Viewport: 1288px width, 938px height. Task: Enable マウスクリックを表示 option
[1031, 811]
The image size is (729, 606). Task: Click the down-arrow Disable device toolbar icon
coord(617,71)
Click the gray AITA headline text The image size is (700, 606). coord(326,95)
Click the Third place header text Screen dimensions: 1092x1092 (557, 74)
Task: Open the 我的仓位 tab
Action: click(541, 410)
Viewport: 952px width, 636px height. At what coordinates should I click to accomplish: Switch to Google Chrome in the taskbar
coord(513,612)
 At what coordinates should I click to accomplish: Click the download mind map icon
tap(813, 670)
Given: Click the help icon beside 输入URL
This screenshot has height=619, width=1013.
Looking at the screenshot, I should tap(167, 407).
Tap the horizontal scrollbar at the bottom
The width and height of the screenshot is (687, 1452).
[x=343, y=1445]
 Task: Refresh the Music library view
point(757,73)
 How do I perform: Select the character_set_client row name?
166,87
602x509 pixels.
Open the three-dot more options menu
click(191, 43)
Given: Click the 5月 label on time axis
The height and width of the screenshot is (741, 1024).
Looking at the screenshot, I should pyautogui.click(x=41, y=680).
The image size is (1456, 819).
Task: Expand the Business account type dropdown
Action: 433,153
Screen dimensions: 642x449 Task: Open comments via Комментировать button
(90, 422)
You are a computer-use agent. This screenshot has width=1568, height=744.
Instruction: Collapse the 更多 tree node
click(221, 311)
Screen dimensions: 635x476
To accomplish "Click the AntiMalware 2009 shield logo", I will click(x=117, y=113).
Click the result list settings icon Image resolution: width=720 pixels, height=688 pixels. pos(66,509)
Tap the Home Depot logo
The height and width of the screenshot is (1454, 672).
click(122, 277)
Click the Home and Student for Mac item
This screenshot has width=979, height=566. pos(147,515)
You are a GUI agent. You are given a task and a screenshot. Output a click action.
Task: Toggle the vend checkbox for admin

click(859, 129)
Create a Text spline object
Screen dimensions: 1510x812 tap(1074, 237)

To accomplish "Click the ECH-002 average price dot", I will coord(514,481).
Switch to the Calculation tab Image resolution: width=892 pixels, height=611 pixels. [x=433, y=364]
——
Line by line, retype all of the entries.

- **ANSWER FOR THE TASK**
Viewport: 1288px width, 938px height. Task: Enable マウスクリックを表示 option
[1031, 811]
The image size is (729, 606). Task: Click the down-arrow Disable device toolbar icon
coord(617,71)
Click the gray AITA headline text The image size is (700, 606). coord(326,95)
Click the Third place header text Screen dimensions: 1092x1092 (557, 74)
Task: Open the 我的仓位 tab
Action: click(541, 410)
Viewport: 952px width, 636px height. At what coordinates should I click to accomplish: Switch to Google Chrome in the taskbar
coord(513,612)
 At what coordinates should I click to accomplish: Click the download mind map icon
tap(813, 670)
Given: Click the help icon beside 输入URL
This screenshot has height=619, width=1013.
Looking at the screenshot, I should tap(167, 407).
Tap the horizontal scrollbar at the bottom
The width and height of the screenshot is (687, 1452).
[x=343, y=1445]
 Task: Refresh the Music library view
point(757,73)
 How do I perform: Select the character_set_client row name?
166,87
602x509 pixels.
Open the three-dot more options menu
click(191, 43)
Given: Click the 5月 label on time axis
The height and width of the screenshot is (741, 1024).
Looking at the screenshot, I should pyautogui.click(x=41, y=680).
The image size is (1456, 819).
Task: Expand the Business account type dropdown
Action: 433,153
Screen dimensions: 642x449 Task: Open comments via Комментировать button
(90, 422)
You are a computer-use agent. This screenshot has width=1568, height=744.
Instruction: Collapse the 更多 tree node
click(221, 311)
Screen dimensions: 635x476
To accomplish "Click the AntiMalware 2009 shield logo", I will click(x=117, y=113).
Click the result list settings icon Image resolution: width=720 pixels, height=688 pixels. pos(66,509)
Tap the Home Depot logo
The height and width of the screenshot is (1454, 672).
click(122, 277)
Click the Home and Student for Mac item
This screenshot has width=979, height=566. pos(147,515)
You are a GUI agent. You are given a task and a screenshot. Output a click action.
Task: Toggle the vend checkbox for admin

click(859, 129)
Create a Text spline object
Screen dimensions: 1510x812 tap(1074, 237)

To accomplish "Click the ECH-002 average price dot", I will coord(514,481).
Switch to the Calculation tab Image resolution: width=892 pixels, height=611 pixels. [x=433, y=364]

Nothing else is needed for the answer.